Sobre essa terceira camada, o material do CERT.br sobre ransomware é direto: se o equipamento for infectado, a única garantia de recuperar os dados é ter backups atualizados, já que o pagamento do resgate não assegura devolução nenhuma.

Por trás das três camadas existe uma questão de governança de dados que costuma passar em branco: quem tem permissão para apagar o quê. Boa parte das exclusões acidentais em pasta compartilhada acontece porque todo mundo tem acesso de escrita em tudo, inclusive em diretórios que a pessoa nunca precisou editar.

Como a HLTI estrutura essa proteção

O trabalho começa por um levantamento do que já existe: se as versões anteriores estão ligadas no servidor e por quanto tempo guardam, se o Microsoft 365 tem backup próprio ou só a retenção padrão, quais pastas realmente têm cópia e quem tem permissão de exclusão em cada diretório.

Esse retrato quase sempre revela dois problemas: pastas críticas que ninguém achava que estavam fora do backup, e permissão de escrita liberada para o setor inteiro em diretórios que só uma pessoa deveria editar. A partir daí entram a rotina automatizada com o Backup PRO, a definição dos prazos de retenção junto com o gestor e o teste periódico de restauração, com registro de quanto tempo cada recuperação levou.

O acompanhamento depois é contínuo, com NOC 24×7 e relatório diário de execução das rotinas. Hoje, 98% dos incidentes são tratados de forma proativa, antes de virarem chamado, e casos críticos têm resposta em até 1 hora e resolução em até 4 horas em contrato. Não há multa de fidelidade: para encerrar o suporte gerenciado, bastam 30 dias de aviso prévio.

Conclusão

Recuperar um arquivo apagado é quase sempre uma questão de procurar no lugar certo. Lixeira do Windows para arquivo local, aba Versões anteriores para pasta de rede, lixeira do navegador com 93 dias para OneDrive e SharePoint. Ctrl+Z resolve na hora quando o susto é recente.

O que fica depois do susto é a pergunta mais importante: se aquele arquivo não estivesse em nenhum desses lugares, a empresa teria uma cópia? E alguém já tentou restaurar a partir dela para saber quanto tempo leva? Retenção de nuvem não é backup, e backup nunca testado é suposição.

A HLTI atua há mais de 34 anos em TI, com mais de 175 empresas atendidas e 700 projetos entregues, oferecendo backup gerenciado, monitoramento proativo e contrato sem multa de fidelidade. Se você não sabe dizer quais pastas da sua empresa estão realmente protegidas hoje, faça o diagnóstico gratuito da sua infraestrutura e receba esse retrato.


Perguntas Frequentes

Por que o arquivo apagado da pasta de rede não aparece na Lixeira?

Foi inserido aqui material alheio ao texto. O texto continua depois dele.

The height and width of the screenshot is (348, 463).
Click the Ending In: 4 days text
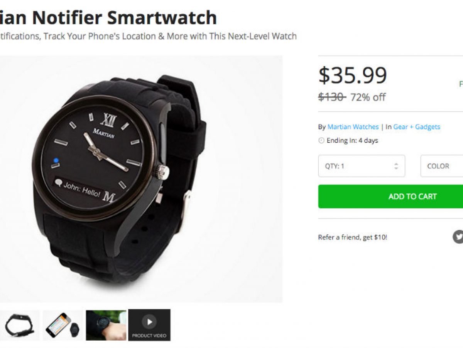(x=352, y=141)
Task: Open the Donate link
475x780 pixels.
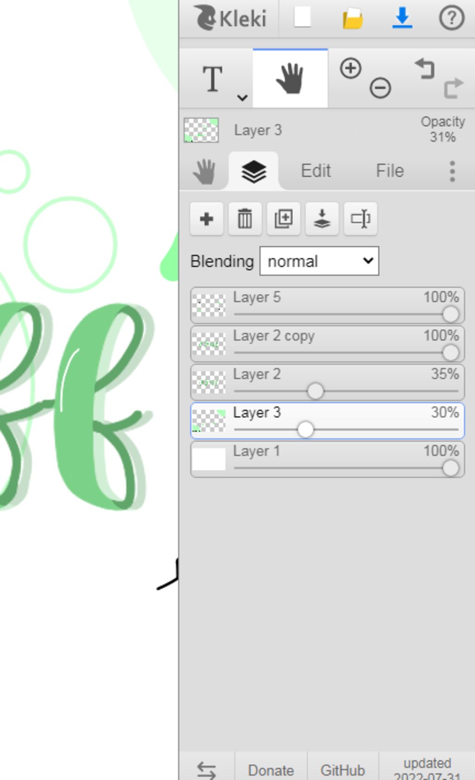Action: coord(271,770)
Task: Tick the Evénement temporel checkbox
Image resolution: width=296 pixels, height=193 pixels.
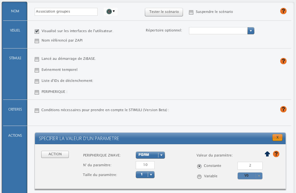Action: 37,70
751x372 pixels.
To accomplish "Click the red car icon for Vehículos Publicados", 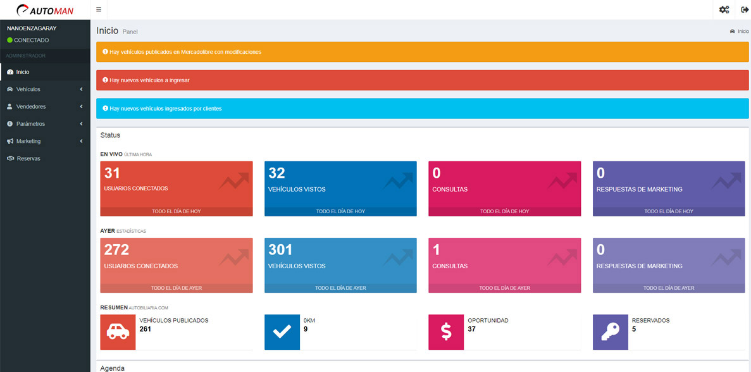I will pyautogui.click(x=118, y=332).
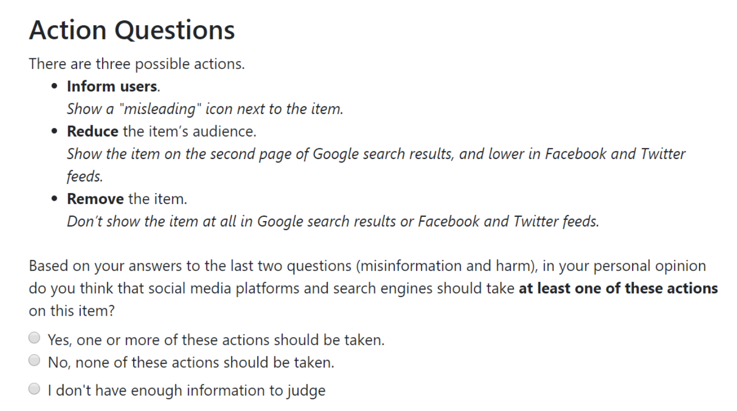Click the bold "at least one of these actions" phrase
Image resolution: width=737 pixels, height=411 pixels.
(618, 288)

Porque a Lixeira do Windows guarda apenas exclusões feitas no disco do próprio computador. Arquivos apagados em pasta compartilhada, em pen drive ou com Shift+Delete não passam por ela. Nesses casos o caminho é clicar com o botão direito na pasta que continha o arquivo e abrir a aba Versões anteriores, recurso que precisa ter sido habilitado antes no servidor.

Quanto tempo o OneDrive e o SharePoint guardam um arquivo excluído?

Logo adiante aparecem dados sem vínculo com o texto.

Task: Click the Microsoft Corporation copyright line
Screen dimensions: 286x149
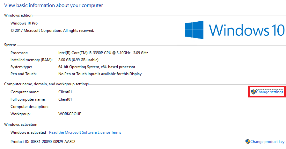Action: [52, 31]
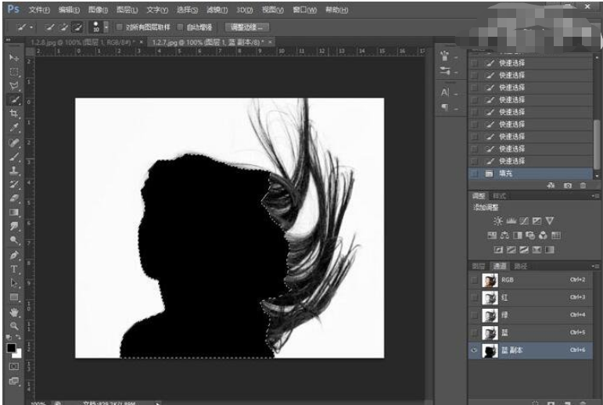The image size is (603, 405).
Task: Enable the 自动增强 checkbox
Action: click(x=181, y=27)
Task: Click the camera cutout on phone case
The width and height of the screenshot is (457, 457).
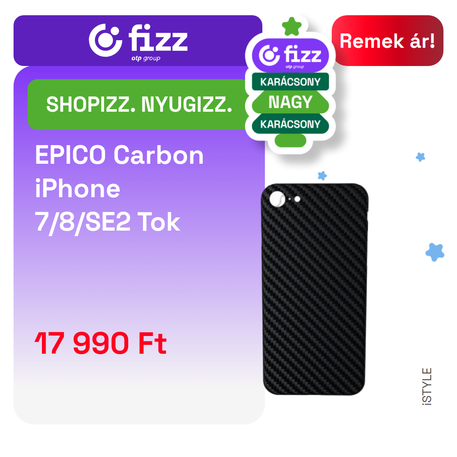Action: point(277,199)
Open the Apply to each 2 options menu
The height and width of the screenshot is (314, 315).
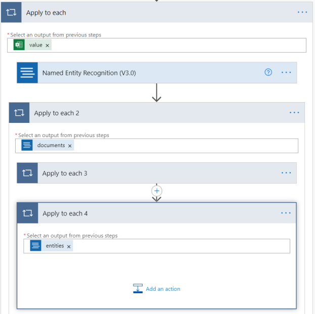(x=294, y=113)
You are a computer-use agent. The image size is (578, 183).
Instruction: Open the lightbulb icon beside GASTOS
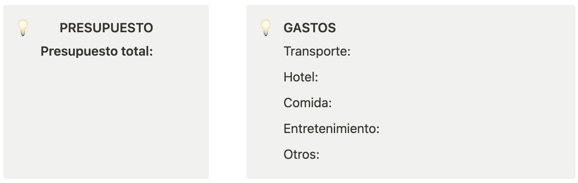tap(266, 28)
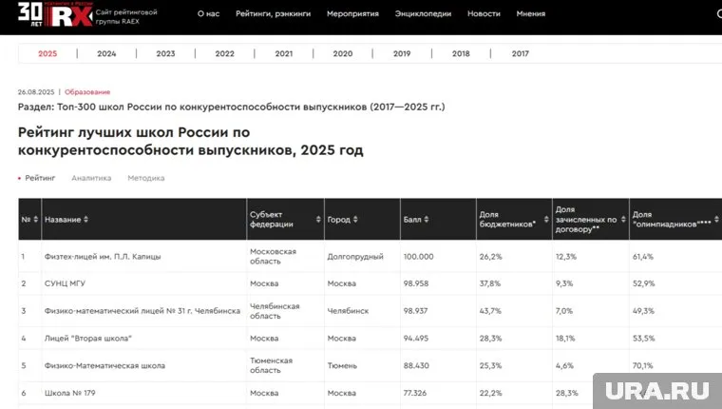Viewport: 722px width, 409px height.
Task: Sort by Название column sort icon
Action: [86, 220]
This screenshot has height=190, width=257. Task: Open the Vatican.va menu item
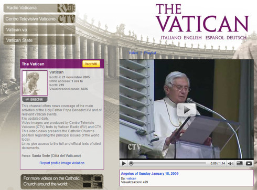click(x=39, y=30)
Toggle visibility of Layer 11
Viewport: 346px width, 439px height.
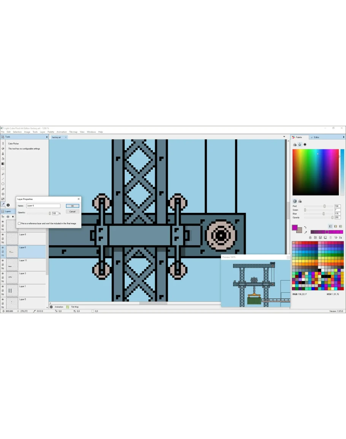click(3, 260)
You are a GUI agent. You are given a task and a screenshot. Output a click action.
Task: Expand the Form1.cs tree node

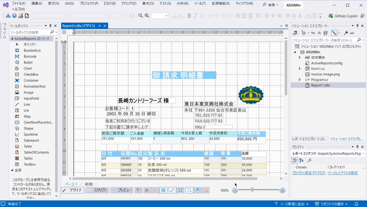point(300,69)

Segundo a Microsoft, contas corporativas do OneDrive mantêm itens excluídos por 93 dias, e contas pessoais por 30 dias. No SharePoint e nos arquivos do Teams são 93 dias somando os dois estágios de lixeira, o do site e o do conjunto de sites. Isso significa que o administrador ainda consegue recuperar depois que o usuário esvaziou a própria lixeira, desde que dentro do prazo.

A retenção do Microsoft 365 substitui o backup?

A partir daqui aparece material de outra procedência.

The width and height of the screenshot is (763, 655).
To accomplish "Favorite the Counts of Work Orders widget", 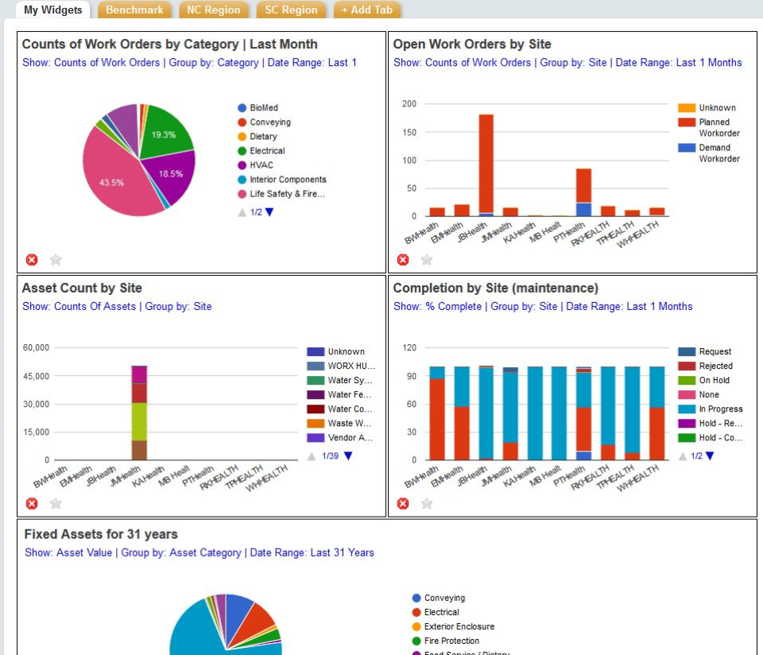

Não. Retenção mantém o arquivo disponível por um prazo determinado e depois o elimina. Ela cobre o engano recente, mas não o arquivo excluído há seis meses, nem a exclusão em massa que ninguém percebeu na hora, nem a necessidade de restaurar um estado anterior do ambiente inteiro. Para esses cenários é preciso um backup próprio do Microsoft 365, com prazo de guarda definido pela empresa.

Como a HLTI descobre quais arquivos da empresa estão realmente protegidos?

A HLTI faz o levantamento do ambiente verificando se as versões anteriores estão ativas no servidor e por quanto tempo guardam, se o Microsoft 365 tem backup próprio ou apenas a retenção padrão, quais pastas estão cobertas pela rotina atual e quem tem permissão de exclusão em cada diretório. Em seguida define os prazos de retenção com o gestor e estabelece o teste periódico de restauração.